- Woodlake Location within the state of Texas Woodlake Woodlake (the United States)
- Coordinates: 31°1′44″N 95°1′59″W﻿ / ﻿31.02889°N 95.03306°W
- Country: United States
- State: Texas
- County: Trinity
- Time zone: UTC-6 (Central (CST))
- • Summer (DST): UTC-5 (CDT)
- Zip codes: 75865

= Woodlake, Texas =

Woodlake is an unincorporated community in Trinity County, Texas, United States. In 2000, the estimated population was 98 residents. It is located within the Huntsville, Texas micropolitan area.

==Historical development==
The region was populated around the time of the American Civil War, but it was only when John Martin Thompson and Henry Tucker created the Thompson and Tucker Lumber Company in the early 1880s that a settlement started to take shape. The Willard post office opened in 1889, and throughout the following 20 years, the community went by several names, including Old Willard and Jason. There were 250 residents living in the town by 1896, along with Presbyterian and Methodist churches, a lumberyard, a mill, and a general store.
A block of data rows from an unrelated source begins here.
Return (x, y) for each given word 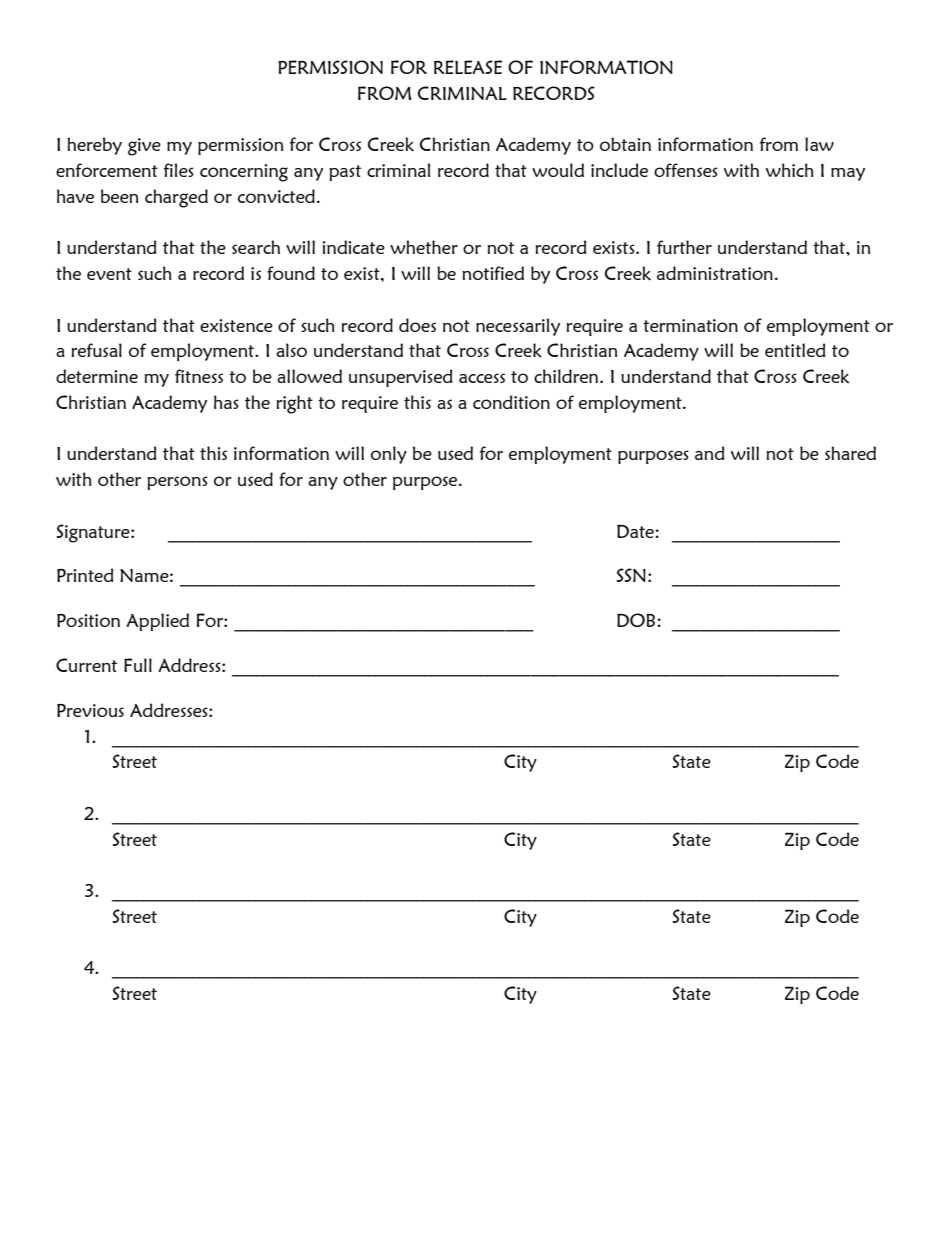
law (819, 144)
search (256, 247)
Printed (85, 575)
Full (138, 665)
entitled (795, 350)
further (684, 247)
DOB (636, 620)
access (482, 378)
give (144, 147)
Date (636, 531)
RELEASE (468, 67)
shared (850, 453)
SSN (631, 575)
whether (424, 247)
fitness (199, 376)
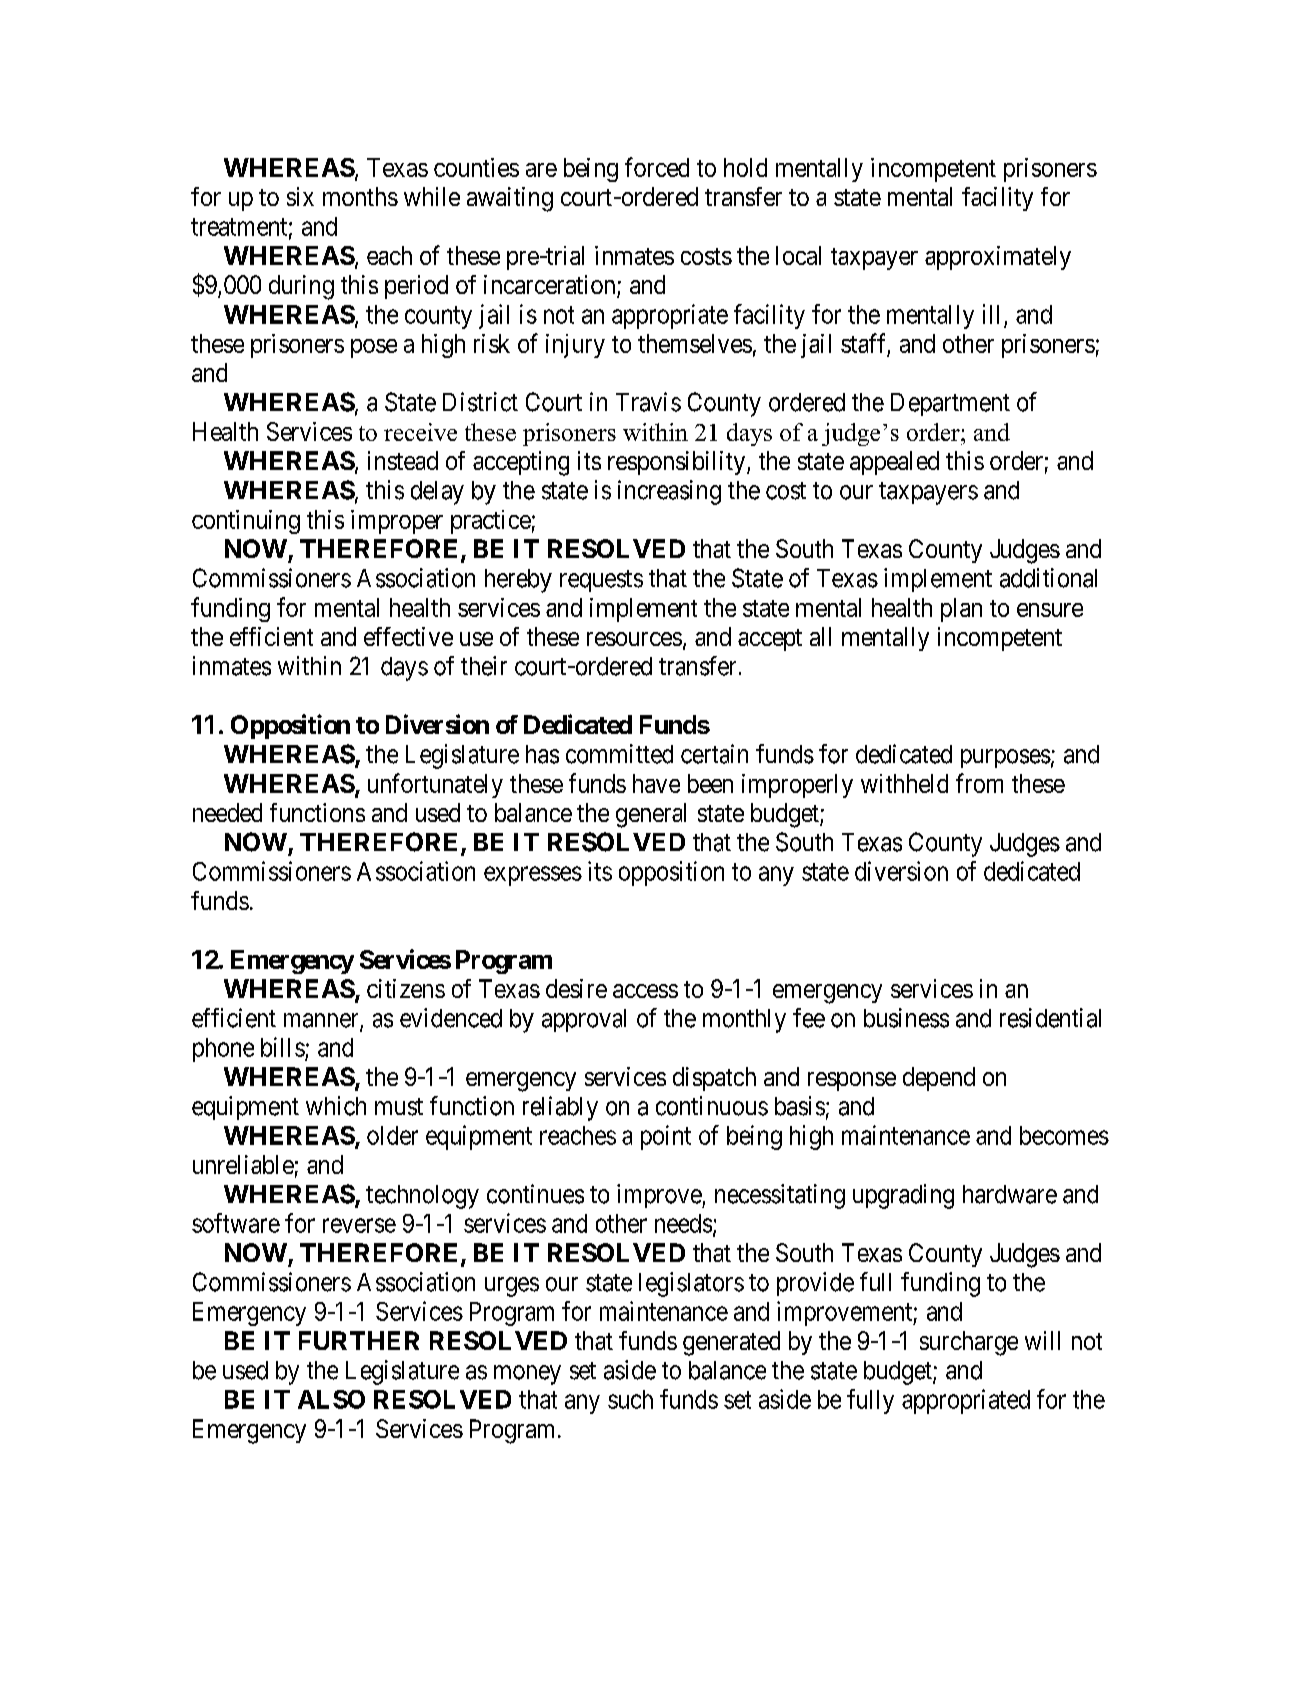 This page has height=1683, width=1300. What do you see at coordinates (998, 258) in the page?
I see `approximately` at bounding box center [998, 258].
However, by World War I, the majority of the local timber had been cut, the mill had closed, and the plant had been destroyed. Many of the locals relocated to nearby sawmill towns. According to one version, the post office was shut down in 1910, but reopened in 1920 under the name Jason, after eminent black resident Jason Hawthorne. Following the tiny reservoir that had supplied the mill, the name was changed to Woodlake in 1925. Helen Kerr Thompson, a descendant of the original mill owner, set up a model farm in the 1920s. The Waco, Beaumont, Trinity and Sabine Railway's failure, combined with the Great Depression's impacts, caused the project to fail in the late 1920s after the construction of a trading station, a community center, and several homes. The initiative to assist farmers on relief registers was taken over by the American government in 1934. Numerous new homes were built, but the project collapsed once more. Many of the population had left by the late 1930s. The Baptist Church of East Texas built a youth camp using the majority of the community's structures and a large portion of its equipment, which were sold to them. With 301 residents, Woodlake was a small, dispersed town in 1990. The population fell to 98 people in 2000.

Although Woodlake is unincorporated, it has a post office, with the ZIP Code 75865.

==Geography==
Woodlake is located on U.S. Route 287, four miles southeast of Groveton in southeastern Trinity County.

==Education==
Woodlake had a school hosting 11 grade levels in 1934. Today, the community is served by the Groveton Independent School District.